The endearing sound of God's name is reflected in the language of Gurū Rām Dās; his poems have a soft, mellifluous sound:
The Name of God fills my heart with joy. My great fortune is to meditate on God's name. The miracle of God's name is attained through the perfect Gurū, but only a rare soul walks in the light of the Gurū's wisdom. I have tied the provision of God's name to my garment. It is the companion of my breath and always comes with me. The perfect Gurū puts the never ending wealth of God in my lap. God is my friend, my beloved, my king. Let some one come and take me to meet God, the life of my breath. I cannot live without seeing my beloved. My soul flows out in tears. The Gurū helped me as a child and is my friend. Oh my mother, I cannot live without it. Oh God, my soul, have mercy and unite me with the Gurū. Nānak has the wealth of God in the sachet of his soul
In the act of reciting Gurū Rām Dās' poems the reader speaks the name of God many times over-matching the message of the poetry.
Gurū Rām Dās is full of praise for the saints who remember God's name in their hearts, but he is equally direct in his criticism of those who have forgotten God and gone astray in illusion and pride.
O man! The poison of pride is killing you, blinding you to God. Your body, the colour of gold, has been scarred and discoloured by selfishness. Illusions of grandeur turn black, but the ego-maniac is attached to them. Humble Nānak is saved by the Gurū, because the Gurū's song releases him from ego
The spiritual sovereignty of Gurū Rām Dās is attested by Bhaṭṭs or musical poets who composed songs of praise in the court of Gurū Arjan. The inclusion of these compositions in the Gurū Granth Sāhib confirms their authenticity and standing in the Sikh tradition. They portray the stature of Gurū Rām Dās, as he was viewed by his contemporaries. These eulogies occur towards the end of the Holy Book in section of poems called Savaiyyās.

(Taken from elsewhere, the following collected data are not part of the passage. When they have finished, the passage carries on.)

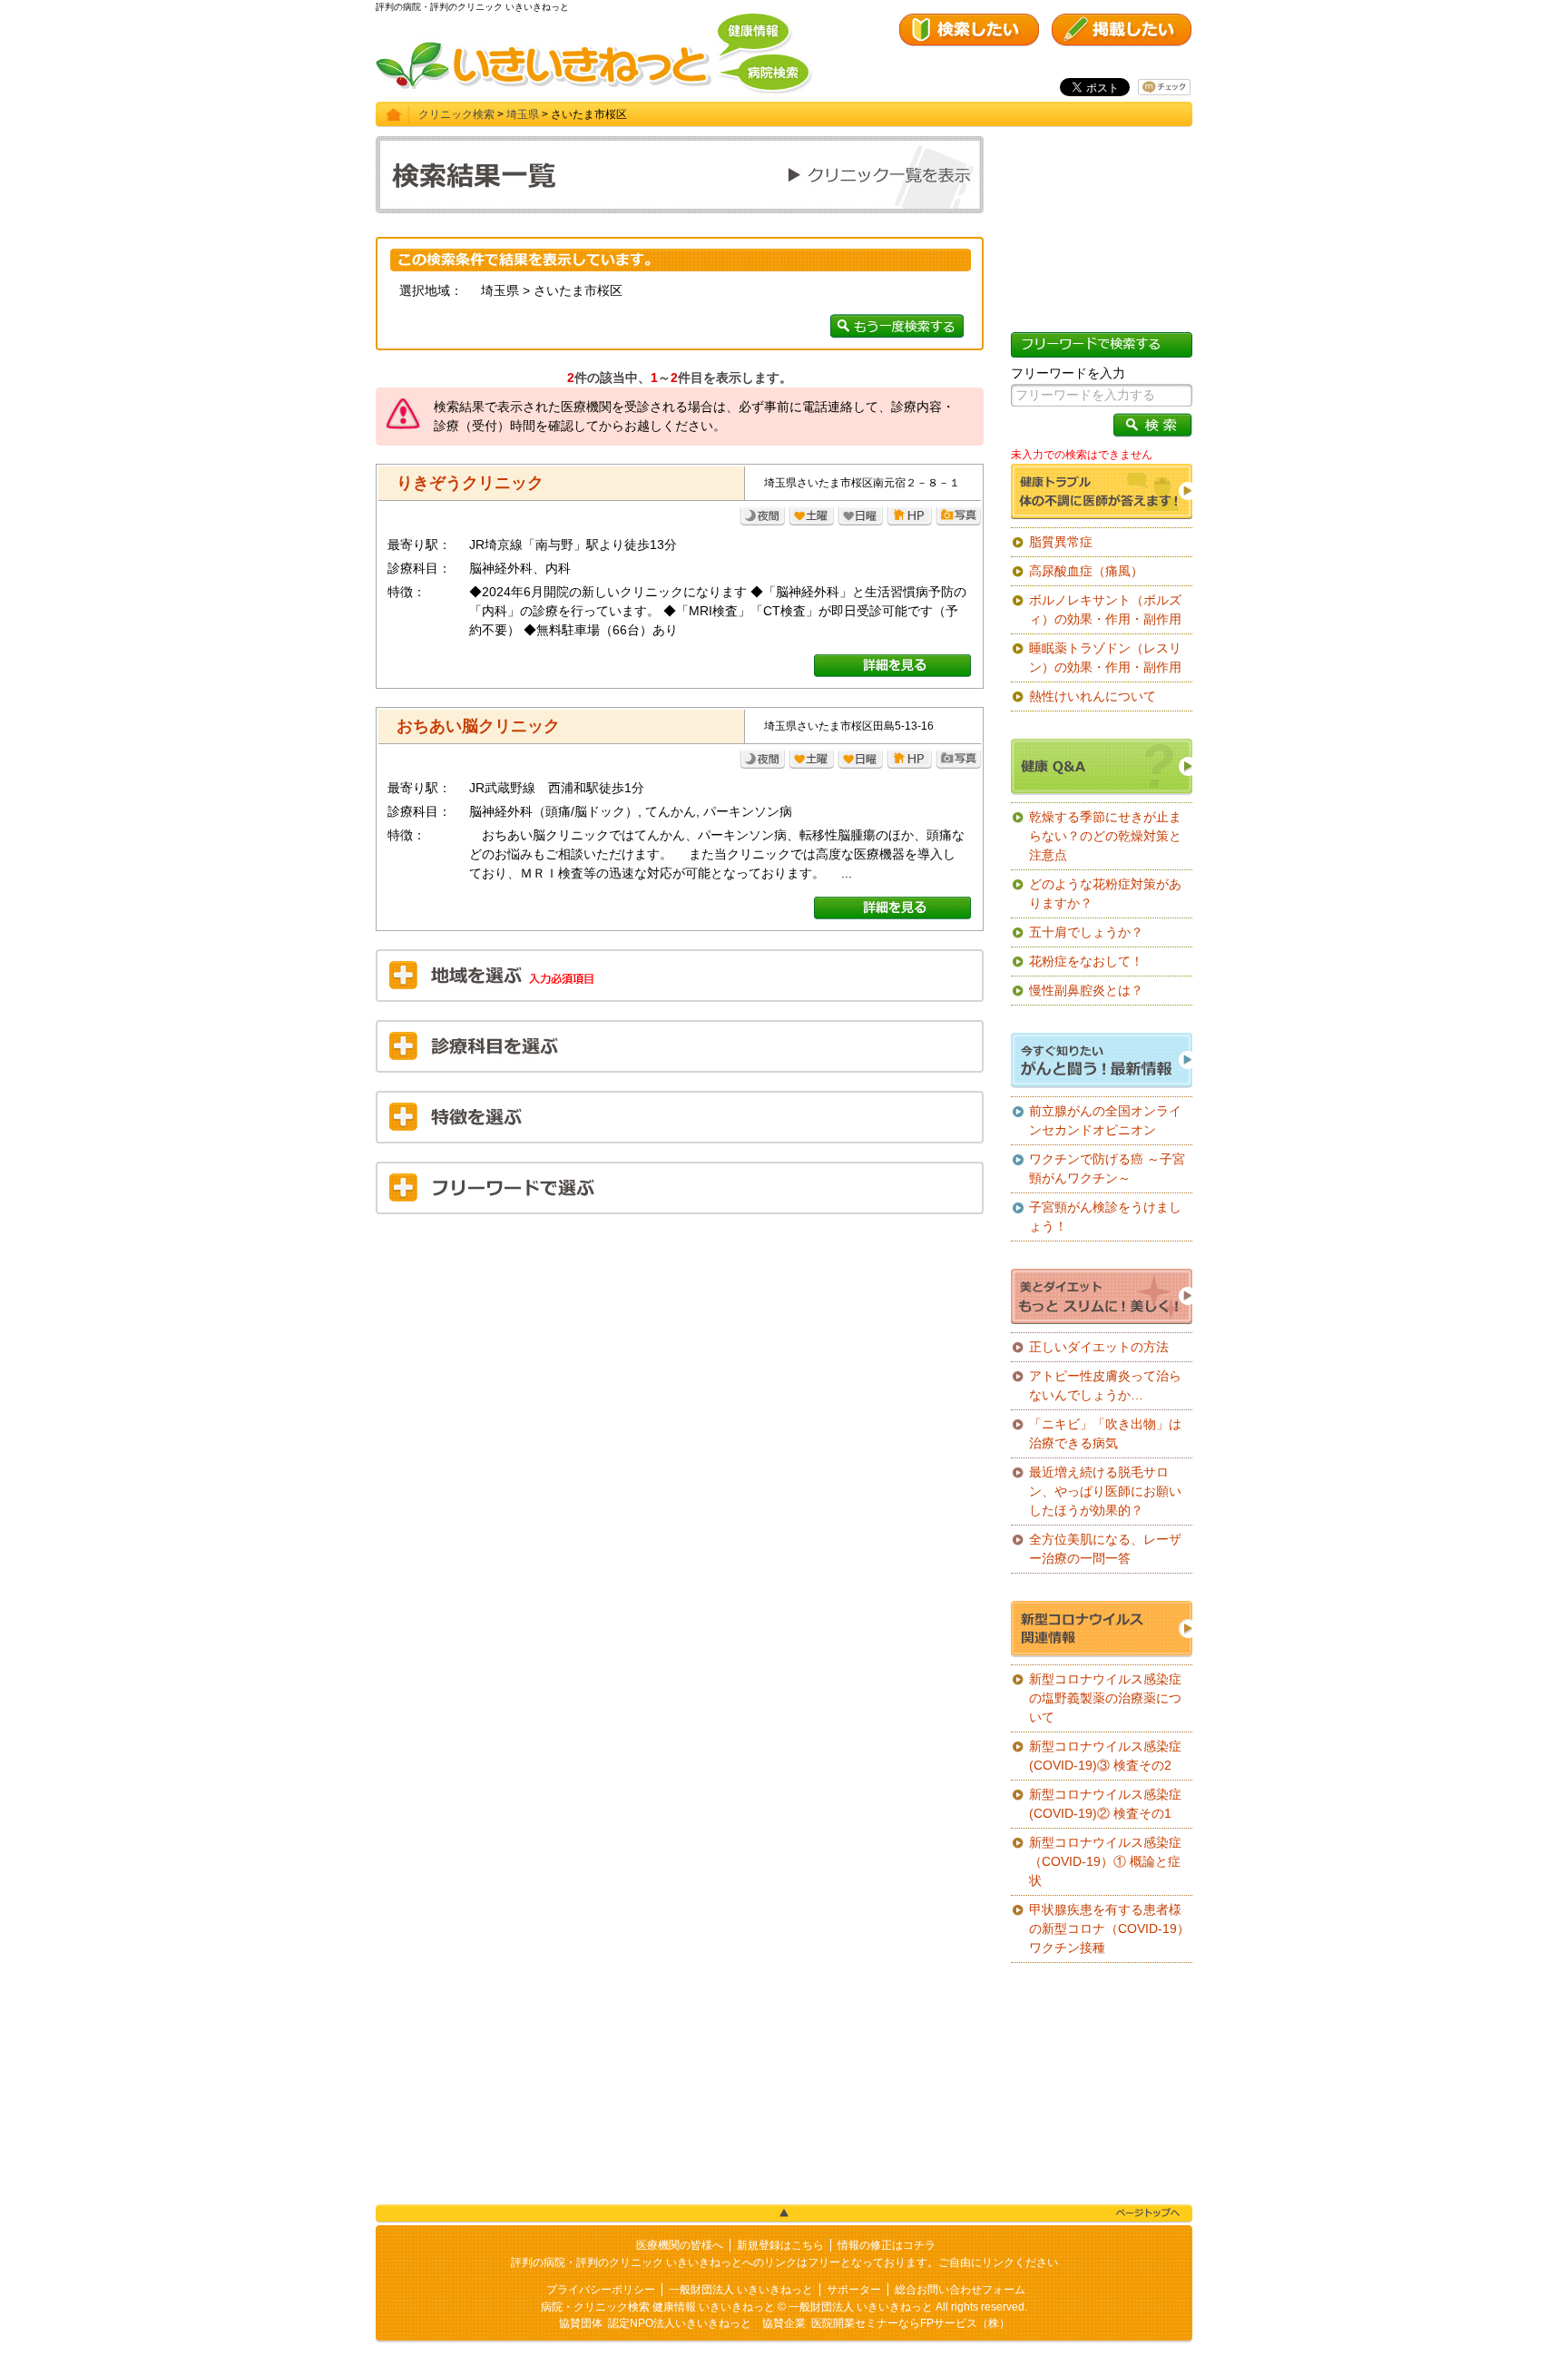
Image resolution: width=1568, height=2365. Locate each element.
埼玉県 (522, 114)
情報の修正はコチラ (887, 2245)
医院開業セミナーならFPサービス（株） (910, 2323)
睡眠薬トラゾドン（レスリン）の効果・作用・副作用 (1105, 657)
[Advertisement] (680, 1359)
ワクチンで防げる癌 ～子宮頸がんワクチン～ (1107, 1168)
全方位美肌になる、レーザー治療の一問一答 (1105, 1548)
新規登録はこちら (780, 2245)
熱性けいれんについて (1092, 696)
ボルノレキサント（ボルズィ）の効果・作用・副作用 (1105, 609)
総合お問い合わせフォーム (960, 2289)
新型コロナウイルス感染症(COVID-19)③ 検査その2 (1105, 1755)
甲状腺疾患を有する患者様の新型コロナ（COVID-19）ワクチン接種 (1109, 1928)
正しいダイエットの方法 (1099, 1347)
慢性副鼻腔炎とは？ (1086, 990)
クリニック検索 (456, 114)
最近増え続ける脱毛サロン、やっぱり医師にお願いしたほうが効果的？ (1105, 1491)
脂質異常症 (1061, 542)
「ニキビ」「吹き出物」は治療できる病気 (1105, 1433)
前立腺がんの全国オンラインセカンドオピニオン (1105, 1120)
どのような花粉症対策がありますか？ (1105, 893)
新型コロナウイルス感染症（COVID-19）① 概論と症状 (1105, 1861)
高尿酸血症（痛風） (1086, 571)
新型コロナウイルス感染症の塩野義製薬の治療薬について (1105, 1698)
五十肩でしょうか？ (1086, 932)
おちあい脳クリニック (478, 726)
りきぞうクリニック (470, 483)
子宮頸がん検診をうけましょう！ (1105, 1216)
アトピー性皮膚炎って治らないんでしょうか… (1105, 1385)
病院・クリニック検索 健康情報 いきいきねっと (658, 2307)
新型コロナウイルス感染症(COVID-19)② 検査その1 (1105, 1803)
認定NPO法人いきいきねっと (679, 2323)
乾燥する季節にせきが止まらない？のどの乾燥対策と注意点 (1105, 836)
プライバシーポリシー (600, 2289)
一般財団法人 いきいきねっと (741, 2289)
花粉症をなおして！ (1086, 961)
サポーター (854, 2289)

Gurū Rām Dās was invested with the regal dignity of rāj jog (king of yoga), writes the bard named Nal (GG, 1398). Gurū Rām Dās was given the glory of God's Name by the true Gurū who established the permanent throne of Gurū Rām Dās, says Dās the bard (GG, 1404). The powerful Gurū placed his hand on the head of Gurū Rām Dās and he was blessed with God's truth (GG, 1400). Gurū Rām Dās received the fruit of his service to God by being blessed with the enduring treasure of God's Name (GG, 1401). Kīrat, the minstrel, prays to be under his protection (GG, I406). Perhaps, the greatest tribute is sung by the bards Balvaṇḍ and Sattā who composed an ode of praise singing, "You are Nānak, and Lahiṇā (Aṅgad), you are Amar Dās, too. The miracle is complete, the Creator adores you. Blessed, blessed is Gurū Rām Dās" (GG,968).